**Given exercise**:
Update the part that opens with the line containing "This screenshot has height=700, width=2576. In" and closes with the line containing "logo is located at coordinates (1258, 12)." by changing "Identify the location of" to "Give the location of". Reproduce only those lines, leaving all other wording unchanged.

Part of a data file

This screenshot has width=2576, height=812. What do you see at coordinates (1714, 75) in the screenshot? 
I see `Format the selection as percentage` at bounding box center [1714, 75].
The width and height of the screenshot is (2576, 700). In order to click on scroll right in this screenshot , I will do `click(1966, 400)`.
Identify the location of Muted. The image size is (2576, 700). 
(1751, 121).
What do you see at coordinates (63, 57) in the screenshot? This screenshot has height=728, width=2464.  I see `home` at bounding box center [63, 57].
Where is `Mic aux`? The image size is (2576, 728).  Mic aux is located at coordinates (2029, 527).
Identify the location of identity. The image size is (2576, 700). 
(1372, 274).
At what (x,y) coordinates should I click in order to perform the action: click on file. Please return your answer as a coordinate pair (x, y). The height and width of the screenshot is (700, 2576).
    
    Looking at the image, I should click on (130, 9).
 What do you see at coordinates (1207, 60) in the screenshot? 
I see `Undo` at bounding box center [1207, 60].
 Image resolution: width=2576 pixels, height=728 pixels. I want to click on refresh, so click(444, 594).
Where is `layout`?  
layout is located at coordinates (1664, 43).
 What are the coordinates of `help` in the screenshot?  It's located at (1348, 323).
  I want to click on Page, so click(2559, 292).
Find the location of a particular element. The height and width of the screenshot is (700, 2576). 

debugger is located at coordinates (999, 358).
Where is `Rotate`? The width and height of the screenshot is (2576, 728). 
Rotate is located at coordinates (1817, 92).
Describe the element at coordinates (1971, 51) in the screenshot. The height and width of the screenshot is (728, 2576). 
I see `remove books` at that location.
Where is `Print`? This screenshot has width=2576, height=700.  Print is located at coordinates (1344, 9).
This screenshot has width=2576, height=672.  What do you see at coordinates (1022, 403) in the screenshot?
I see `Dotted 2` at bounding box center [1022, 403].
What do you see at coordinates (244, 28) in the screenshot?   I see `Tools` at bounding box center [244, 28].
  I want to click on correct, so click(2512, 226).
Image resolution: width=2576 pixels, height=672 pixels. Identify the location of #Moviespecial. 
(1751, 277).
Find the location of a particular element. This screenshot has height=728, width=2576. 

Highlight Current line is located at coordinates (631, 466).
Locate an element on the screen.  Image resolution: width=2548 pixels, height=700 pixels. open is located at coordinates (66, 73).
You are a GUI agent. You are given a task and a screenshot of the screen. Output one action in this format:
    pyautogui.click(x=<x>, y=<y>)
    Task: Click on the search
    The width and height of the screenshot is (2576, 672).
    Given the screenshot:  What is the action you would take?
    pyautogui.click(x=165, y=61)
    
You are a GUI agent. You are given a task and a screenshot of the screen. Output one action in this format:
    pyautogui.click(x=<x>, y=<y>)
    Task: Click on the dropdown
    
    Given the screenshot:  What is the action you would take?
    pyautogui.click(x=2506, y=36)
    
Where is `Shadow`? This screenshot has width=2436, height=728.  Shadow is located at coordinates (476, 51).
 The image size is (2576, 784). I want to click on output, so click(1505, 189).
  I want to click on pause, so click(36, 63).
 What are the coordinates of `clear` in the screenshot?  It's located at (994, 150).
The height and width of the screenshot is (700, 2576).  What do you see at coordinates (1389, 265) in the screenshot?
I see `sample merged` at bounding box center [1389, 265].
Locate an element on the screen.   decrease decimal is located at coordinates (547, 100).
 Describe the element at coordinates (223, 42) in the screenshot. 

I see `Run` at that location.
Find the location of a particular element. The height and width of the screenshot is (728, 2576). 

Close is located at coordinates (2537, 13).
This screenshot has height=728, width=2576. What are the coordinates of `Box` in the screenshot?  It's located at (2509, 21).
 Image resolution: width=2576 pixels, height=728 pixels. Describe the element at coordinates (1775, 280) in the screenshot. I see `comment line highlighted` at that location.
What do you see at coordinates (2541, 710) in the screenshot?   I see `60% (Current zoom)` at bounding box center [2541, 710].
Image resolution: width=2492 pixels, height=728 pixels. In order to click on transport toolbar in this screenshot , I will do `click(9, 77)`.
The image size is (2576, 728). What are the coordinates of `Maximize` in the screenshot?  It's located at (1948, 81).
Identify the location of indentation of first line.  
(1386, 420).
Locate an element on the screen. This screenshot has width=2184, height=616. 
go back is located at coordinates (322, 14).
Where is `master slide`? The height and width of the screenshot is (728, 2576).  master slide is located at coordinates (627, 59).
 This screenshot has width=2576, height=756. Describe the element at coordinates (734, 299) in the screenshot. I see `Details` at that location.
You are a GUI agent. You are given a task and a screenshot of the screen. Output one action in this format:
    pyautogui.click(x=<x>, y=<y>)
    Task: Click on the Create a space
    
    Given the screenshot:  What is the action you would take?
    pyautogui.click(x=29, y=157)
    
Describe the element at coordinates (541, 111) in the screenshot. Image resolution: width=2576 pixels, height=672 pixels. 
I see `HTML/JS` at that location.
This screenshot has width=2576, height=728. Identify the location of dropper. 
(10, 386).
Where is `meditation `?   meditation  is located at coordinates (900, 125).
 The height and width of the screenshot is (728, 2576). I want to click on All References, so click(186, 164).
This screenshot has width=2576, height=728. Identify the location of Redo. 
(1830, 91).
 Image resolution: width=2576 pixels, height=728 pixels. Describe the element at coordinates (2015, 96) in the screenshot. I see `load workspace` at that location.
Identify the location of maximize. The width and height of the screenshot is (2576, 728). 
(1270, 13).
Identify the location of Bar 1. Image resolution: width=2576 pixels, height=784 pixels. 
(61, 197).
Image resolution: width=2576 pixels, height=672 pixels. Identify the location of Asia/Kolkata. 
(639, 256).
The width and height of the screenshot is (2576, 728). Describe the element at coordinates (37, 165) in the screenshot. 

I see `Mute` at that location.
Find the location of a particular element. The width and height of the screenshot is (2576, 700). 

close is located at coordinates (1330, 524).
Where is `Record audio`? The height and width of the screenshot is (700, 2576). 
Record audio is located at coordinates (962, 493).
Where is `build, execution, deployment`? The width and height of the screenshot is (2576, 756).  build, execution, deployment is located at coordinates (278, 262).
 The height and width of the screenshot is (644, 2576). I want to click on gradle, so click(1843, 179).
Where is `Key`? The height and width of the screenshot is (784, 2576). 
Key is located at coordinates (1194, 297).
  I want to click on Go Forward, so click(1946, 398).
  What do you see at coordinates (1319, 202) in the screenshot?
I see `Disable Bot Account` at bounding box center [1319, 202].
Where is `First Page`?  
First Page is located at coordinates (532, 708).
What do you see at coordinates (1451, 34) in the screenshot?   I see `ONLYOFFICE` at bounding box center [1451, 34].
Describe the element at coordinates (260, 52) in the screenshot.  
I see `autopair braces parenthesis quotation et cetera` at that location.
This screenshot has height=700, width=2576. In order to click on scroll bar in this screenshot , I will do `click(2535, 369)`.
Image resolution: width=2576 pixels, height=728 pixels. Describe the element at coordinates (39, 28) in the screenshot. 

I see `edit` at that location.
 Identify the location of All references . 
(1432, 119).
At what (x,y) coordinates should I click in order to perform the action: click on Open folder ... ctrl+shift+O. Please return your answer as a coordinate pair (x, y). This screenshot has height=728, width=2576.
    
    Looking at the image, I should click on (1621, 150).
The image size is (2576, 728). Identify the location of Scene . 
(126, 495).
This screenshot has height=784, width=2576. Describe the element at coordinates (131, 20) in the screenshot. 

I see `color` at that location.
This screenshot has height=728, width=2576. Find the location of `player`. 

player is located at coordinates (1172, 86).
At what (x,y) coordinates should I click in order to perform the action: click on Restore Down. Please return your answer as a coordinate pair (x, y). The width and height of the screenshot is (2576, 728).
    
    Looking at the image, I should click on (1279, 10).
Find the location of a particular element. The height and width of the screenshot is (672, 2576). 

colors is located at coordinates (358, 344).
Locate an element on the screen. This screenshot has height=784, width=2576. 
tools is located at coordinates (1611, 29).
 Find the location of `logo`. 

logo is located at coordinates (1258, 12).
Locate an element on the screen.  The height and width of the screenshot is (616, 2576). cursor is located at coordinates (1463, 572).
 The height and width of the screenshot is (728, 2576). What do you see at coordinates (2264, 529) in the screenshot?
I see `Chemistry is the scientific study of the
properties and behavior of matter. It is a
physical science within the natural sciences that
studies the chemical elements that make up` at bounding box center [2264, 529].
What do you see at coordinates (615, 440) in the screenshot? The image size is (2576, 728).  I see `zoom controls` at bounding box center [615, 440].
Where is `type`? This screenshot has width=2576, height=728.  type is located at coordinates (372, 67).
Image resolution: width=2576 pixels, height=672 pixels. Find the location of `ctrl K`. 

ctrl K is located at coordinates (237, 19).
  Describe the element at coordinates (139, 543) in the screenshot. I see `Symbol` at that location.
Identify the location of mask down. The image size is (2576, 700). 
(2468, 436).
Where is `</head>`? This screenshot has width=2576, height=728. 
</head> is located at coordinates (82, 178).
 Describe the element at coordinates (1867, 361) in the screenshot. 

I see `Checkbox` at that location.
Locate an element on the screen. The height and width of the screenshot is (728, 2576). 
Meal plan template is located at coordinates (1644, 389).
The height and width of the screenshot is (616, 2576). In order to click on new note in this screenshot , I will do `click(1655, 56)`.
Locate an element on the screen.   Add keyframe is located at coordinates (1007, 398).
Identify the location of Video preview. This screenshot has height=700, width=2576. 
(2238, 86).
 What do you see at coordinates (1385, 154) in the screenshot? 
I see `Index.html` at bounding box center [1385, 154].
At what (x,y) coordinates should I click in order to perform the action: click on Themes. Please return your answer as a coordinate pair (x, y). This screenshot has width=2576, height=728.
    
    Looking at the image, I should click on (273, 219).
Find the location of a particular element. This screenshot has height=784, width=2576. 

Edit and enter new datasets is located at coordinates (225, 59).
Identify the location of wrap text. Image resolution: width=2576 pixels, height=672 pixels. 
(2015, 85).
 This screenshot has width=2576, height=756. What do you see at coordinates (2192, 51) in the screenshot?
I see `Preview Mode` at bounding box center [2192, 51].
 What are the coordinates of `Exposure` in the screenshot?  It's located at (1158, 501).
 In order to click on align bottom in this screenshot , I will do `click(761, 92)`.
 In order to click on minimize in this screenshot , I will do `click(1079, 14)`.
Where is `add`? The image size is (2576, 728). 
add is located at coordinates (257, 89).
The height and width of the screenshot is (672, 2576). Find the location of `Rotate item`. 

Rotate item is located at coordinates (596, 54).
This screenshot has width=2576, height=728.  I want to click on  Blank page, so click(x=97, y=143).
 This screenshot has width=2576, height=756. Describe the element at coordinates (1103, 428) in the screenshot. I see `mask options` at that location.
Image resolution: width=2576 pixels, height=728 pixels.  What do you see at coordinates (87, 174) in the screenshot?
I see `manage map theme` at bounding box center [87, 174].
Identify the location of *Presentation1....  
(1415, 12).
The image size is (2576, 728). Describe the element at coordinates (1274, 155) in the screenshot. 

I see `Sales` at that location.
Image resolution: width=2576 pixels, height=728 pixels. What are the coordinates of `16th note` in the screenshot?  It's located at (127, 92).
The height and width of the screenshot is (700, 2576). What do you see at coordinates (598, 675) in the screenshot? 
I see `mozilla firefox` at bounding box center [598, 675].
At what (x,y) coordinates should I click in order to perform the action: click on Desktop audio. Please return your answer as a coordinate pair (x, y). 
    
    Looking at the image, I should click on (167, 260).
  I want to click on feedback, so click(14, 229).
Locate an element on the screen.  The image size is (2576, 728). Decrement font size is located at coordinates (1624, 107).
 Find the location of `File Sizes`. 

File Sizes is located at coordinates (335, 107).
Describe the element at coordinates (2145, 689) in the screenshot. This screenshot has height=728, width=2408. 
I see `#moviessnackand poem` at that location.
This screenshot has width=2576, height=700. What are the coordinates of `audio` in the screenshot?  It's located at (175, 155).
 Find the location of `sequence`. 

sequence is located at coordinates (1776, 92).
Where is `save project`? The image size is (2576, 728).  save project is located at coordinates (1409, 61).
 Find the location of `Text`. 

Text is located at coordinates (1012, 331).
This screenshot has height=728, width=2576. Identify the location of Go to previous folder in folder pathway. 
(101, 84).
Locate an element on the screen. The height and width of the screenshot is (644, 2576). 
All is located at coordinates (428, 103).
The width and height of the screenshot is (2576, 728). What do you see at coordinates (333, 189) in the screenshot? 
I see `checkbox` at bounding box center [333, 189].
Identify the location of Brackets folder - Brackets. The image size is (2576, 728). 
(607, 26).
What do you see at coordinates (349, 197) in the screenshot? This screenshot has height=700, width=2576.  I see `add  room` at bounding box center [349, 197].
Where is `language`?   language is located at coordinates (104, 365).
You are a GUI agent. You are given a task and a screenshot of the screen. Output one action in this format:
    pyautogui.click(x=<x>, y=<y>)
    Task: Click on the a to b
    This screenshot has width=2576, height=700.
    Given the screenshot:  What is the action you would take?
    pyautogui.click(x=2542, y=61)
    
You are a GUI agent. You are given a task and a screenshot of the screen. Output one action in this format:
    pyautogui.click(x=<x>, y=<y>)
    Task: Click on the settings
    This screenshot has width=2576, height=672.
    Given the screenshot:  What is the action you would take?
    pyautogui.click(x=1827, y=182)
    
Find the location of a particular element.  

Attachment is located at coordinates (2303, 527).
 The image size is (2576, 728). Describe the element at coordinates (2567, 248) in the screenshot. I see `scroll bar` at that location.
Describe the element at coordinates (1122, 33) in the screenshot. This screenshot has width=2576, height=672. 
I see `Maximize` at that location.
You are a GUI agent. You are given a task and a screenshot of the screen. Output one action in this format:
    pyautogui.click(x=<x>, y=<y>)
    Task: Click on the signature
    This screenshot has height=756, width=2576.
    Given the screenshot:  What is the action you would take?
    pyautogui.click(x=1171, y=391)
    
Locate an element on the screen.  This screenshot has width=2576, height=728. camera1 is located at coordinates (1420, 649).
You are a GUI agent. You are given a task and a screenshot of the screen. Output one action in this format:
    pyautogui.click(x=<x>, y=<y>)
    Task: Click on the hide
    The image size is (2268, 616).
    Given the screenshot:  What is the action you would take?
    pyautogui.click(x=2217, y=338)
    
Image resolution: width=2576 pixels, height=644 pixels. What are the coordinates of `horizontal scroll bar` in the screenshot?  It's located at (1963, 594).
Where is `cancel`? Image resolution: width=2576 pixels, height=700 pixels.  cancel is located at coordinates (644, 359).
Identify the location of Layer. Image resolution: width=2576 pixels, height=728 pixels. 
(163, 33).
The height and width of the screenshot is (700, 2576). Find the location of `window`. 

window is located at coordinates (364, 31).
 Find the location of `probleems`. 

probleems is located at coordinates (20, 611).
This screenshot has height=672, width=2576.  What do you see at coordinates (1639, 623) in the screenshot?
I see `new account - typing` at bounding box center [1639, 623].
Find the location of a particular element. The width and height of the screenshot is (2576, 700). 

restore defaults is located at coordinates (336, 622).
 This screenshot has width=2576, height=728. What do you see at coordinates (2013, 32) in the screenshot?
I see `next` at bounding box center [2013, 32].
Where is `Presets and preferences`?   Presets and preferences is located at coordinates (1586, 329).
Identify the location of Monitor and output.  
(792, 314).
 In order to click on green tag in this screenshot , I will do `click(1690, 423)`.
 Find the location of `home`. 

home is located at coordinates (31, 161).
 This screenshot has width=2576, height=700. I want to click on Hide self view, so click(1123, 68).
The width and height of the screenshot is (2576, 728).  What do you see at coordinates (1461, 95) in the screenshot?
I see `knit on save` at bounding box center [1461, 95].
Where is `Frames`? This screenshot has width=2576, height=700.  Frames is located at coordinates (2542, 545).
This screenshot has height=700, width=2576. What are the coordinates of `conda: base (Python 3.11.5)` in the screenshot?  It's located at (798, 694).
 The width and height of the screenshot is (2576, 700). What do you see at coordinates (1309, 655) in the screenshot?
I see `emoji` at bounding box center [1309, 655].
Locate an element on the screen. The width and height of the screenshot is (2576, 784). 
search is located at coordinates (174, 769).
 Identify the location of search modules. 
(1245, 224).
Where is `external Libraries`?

**Finished exercise**:
This screenshot has height=700, width=2576. In order to click on scroll bar in this screenshot , I will do `click(2535, 369)`.
Image resolution: width=2576 pixels, height=728 pixels. Describe the element at coordinates (39, 28) in the screenshot. 

I see `edit` at that location.
 Give the location of All references . 
(1432, 119).
At what (x,y) coordinates should I click in order to perform the action: click on Open folder ... ctrl+shift+O. Please return your answer as a coordinate pair (x, y). This screenshot has height=728, width=2576.
    
    Looking at the image, I should click on (1621, 150).
The image size is (2576, 728). Give the location of Scene . 
(126, 495).
This screenshot has height=784, width=2576. Describe the element at coordinates (131, 20) in the screenshot. 

I see `color` at that location.
This screenshot has height=728, width=2576. Find the location of `player`. 

player is located at coordinates (1172, 86).
At what (x,y) coordinates should I click in order to perform the action: click on Restore Down. Please return your answer as a coordinate pair (x, y). The width and height of the screenshot is (2576, 728).
    
    Looking at the image, I should click on (1279, 10).
Find the location of a particular element. The height and width of the screenshot is (672, 2576). 

colors is located at coordinates (358, 344).
Locate an element on the screen. This screenshot has height=784, width=2576. 
tools is located at coordinates (1611, 29).
 Find the location of `logo`. 

logo is located at coordinates (1258, 12).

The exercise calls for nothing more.